--- START ---
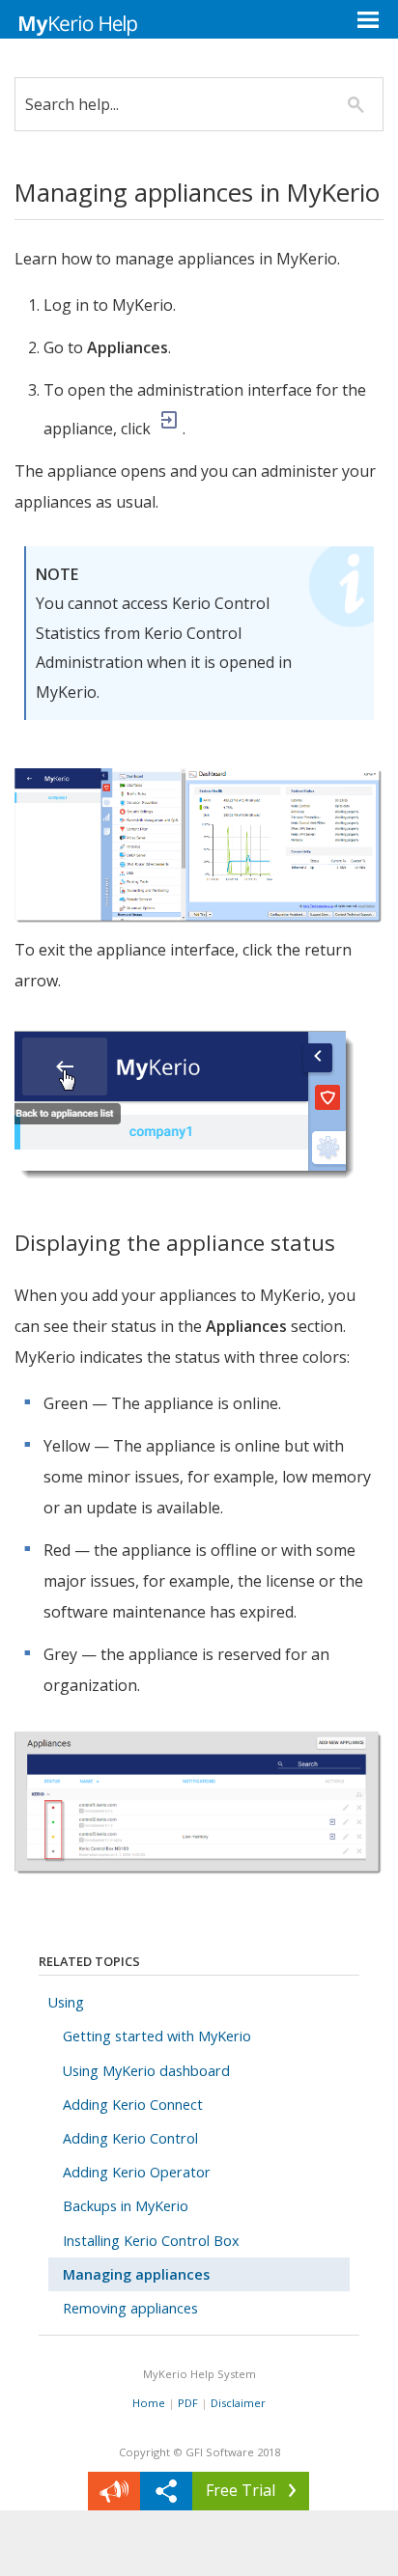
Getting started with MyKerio (157, 2036)
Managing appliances (136, 2274)
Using (66, 2002)
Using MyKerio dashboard (146, 2071)
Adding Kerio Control (130, 2138)
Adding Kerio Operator (137, 2172)
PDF (188, 2403)
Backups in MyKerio (125, 2206)
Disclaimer (238, 2403)
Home (148, 2403)
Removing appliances (130, 2308)
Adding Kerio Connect (133, 2104)
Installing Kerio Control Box (151, 2240)
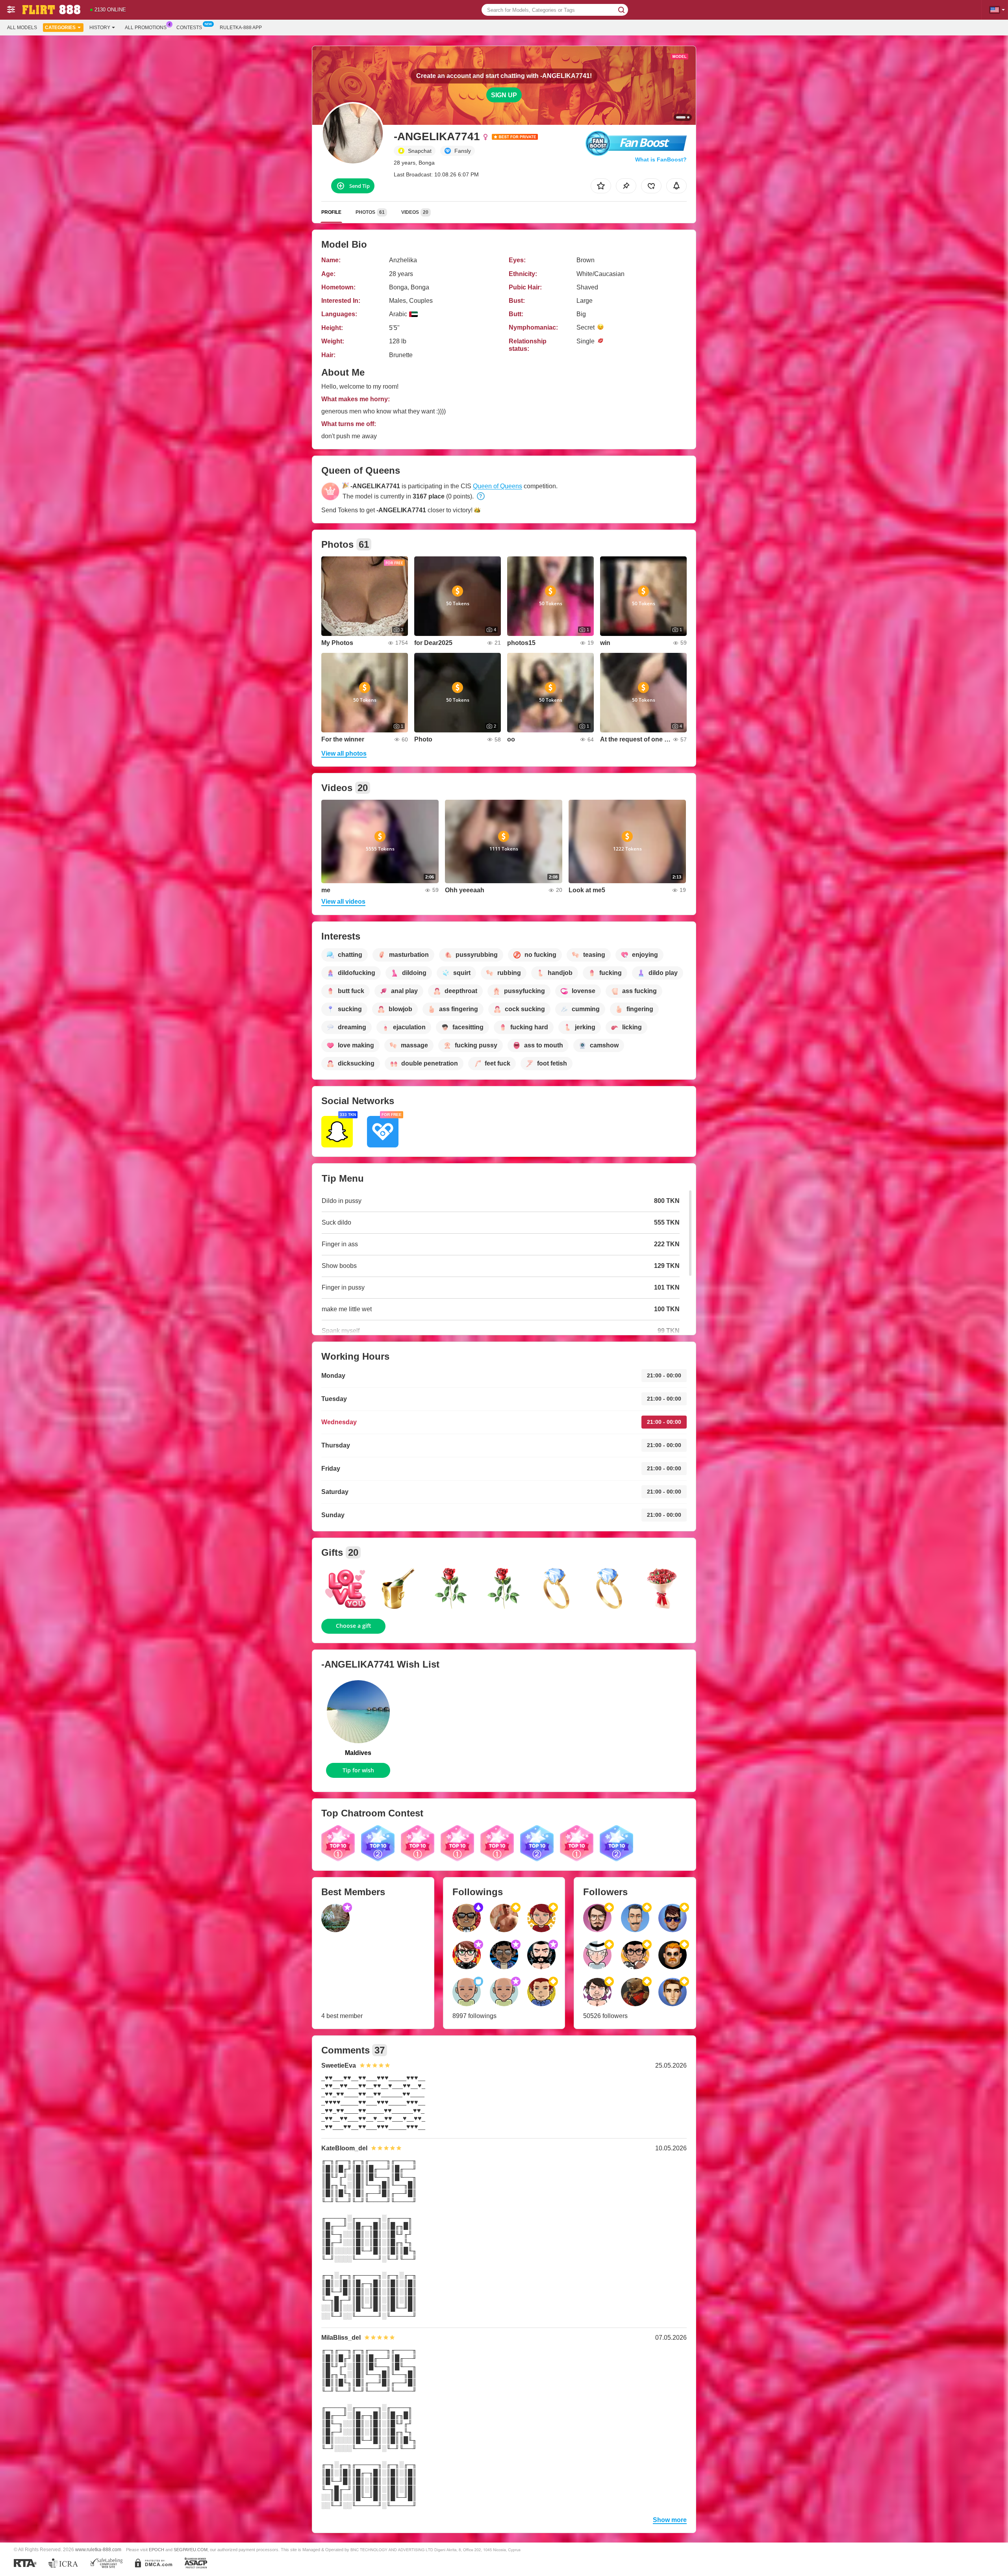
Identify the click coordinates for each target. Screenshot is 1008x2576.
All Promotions (146, 27)
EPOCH (156, 2549)
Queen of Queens (497, 486)
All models (22, 27)
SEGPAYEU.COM (191, 2549)
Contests (189, 27)
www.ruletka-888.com (98, 2549)
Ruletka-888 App (241, 27)
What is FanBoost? (661, 159)
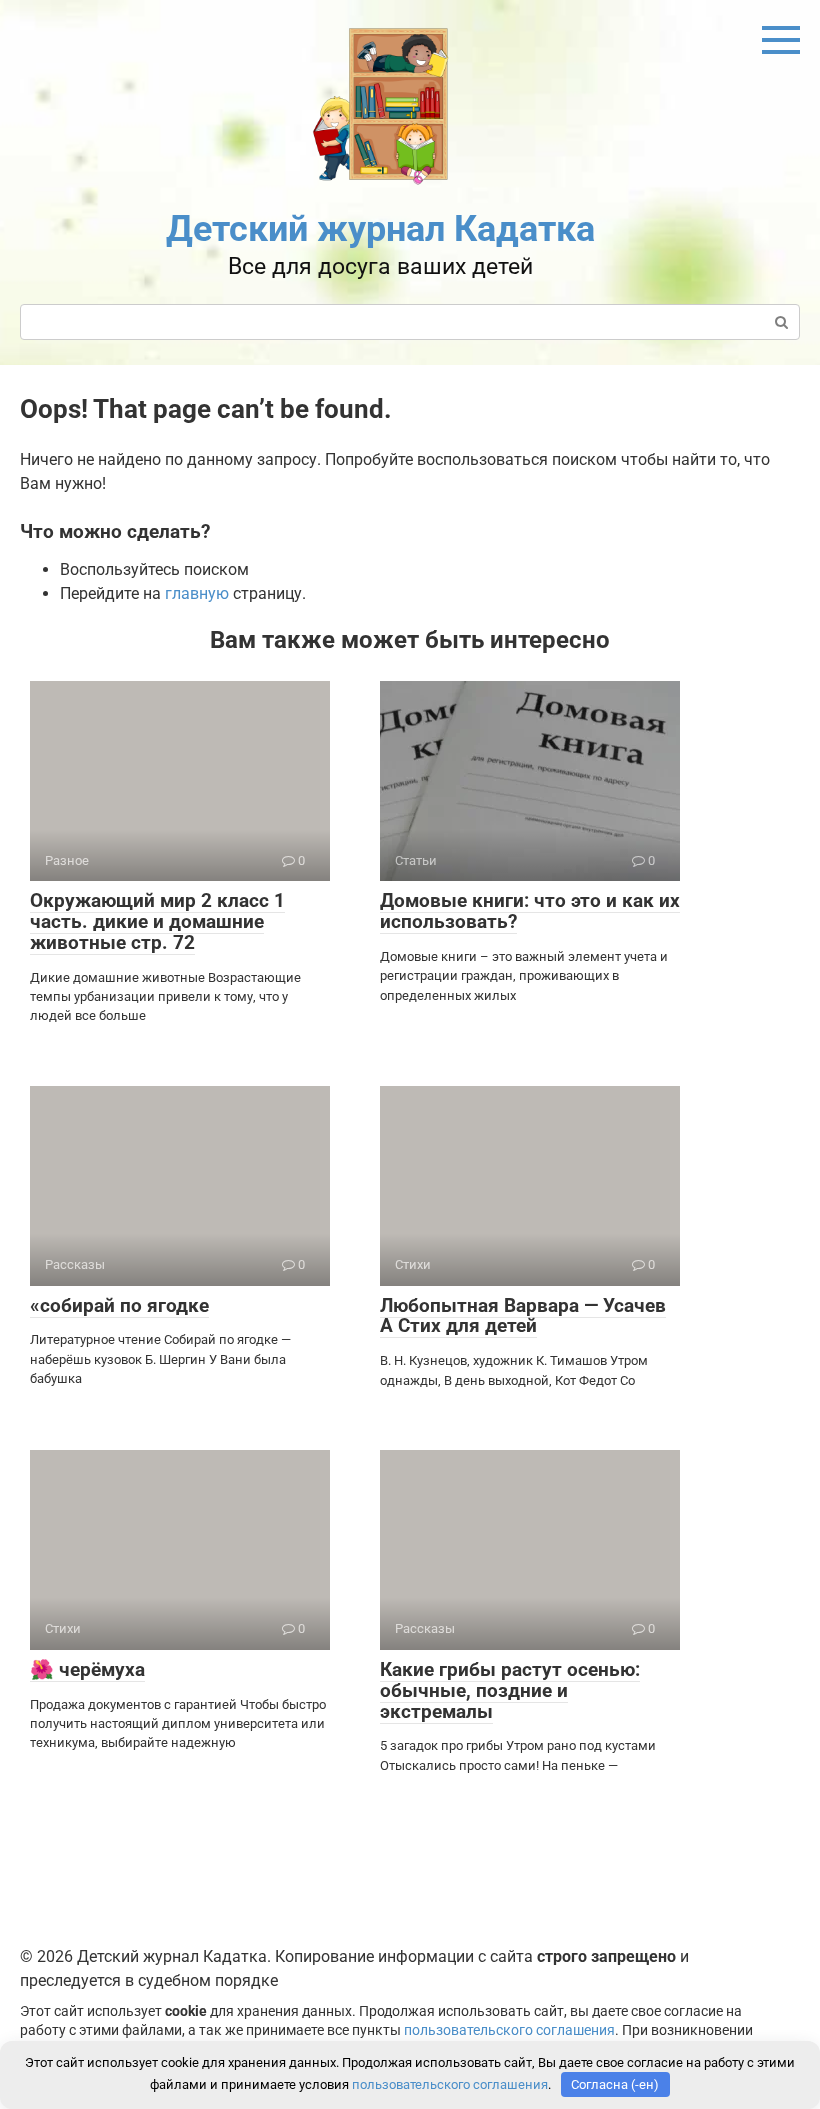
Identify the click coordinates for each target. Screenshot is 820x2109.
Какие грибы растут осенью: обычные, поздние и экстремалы (510, 1690)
--- END ---
**Work required:**
Find the word "Adding" in the entries above and gather every line that holds it.

**Result:**
Adding Kerio Control (130, 2138)
Adding Kerio Operator (137, 2172)
Adding Kerio Connect (133, 2104)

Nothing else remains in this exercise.